Monday, October 10, 2005

What Does "Change" Mean Anyway?

For me, when people talk about "change" in terms of sexuality it refers to changing one's orientation. Stephen Bennett advertises that "Complete change is completely possible" and Exodus' tagline is "Change is possible, discover how," I've always thought that they mean that if I no longer want to be gay, I don't have to be.

I guess that's where the semantics come in. I realized I was gay way before I came out and even years before I even kissed another guy. So, to me "change" logically means that my attractions to other guys would change, and I would now be attracted to girls. It's a logical conclusion and one that Exodus and other groups work pretty hard to present to the public and other gays. At the very least, let's be honest that they aren't out at ex-gay conferences and anti-gay political rallies telling the world that they still are attracted to the same sex, they're just celibate now.

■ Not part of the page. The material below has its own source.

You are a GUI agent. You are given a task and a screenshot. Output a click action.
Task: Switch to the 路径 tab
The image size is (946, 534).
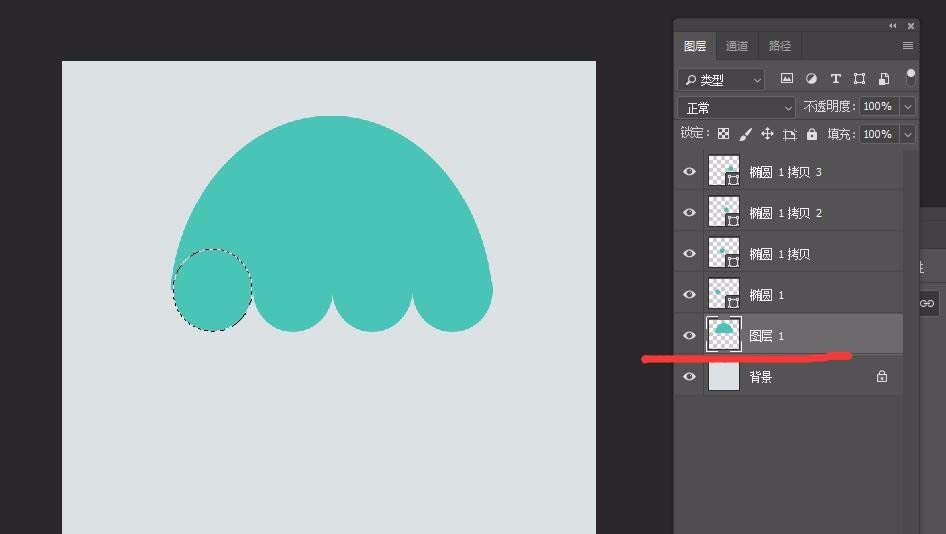click(780, 46)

But, the Exodus ministry Love In Action that got into some hot water recently with the Zach debacle has recently outlined it's idea of change on it's website. From a commenter on Ex-Gay Watch, here it is:

Love In Action does not seek to change people's "orientation"; rather, LIA exists to help people align their behavior with their faith. We seek to give options to the people who come to us for help -- options about how they live their lives. There is homosexual and heterosexual behavior, but neither word describes people; therefore there can be no change from an identity that never existed to begin with.

I'm glad that LIA has outlined what it means by change, and I encourage other ex-gay ministries and employees to do the same. But, I'm not sure it's going to happen.

Call me a pessimist, but I just don't see the idea that change means that I'll just be a celibate guys still attracted to other guys as all that great. I think most people would agree. On that note, call me arrogant, but I don't really think I need weekly counseling or an in-house facility to teach me to stop having sex. Support is one thing, but treatment is surely something different. I think the ex-gay camp knows all of this. If they come out and tell the world that their "treatments" are really just meant to show gay people how to stop having sex with the same sex instead of turning people straight, their "product" would be a lot less palatable and less popular, and the right wing would not be able to continue to tell the world that gays choose to remain gay.

It's all a political game, unfortunately. For once maybe honesty could win over political points in all of this.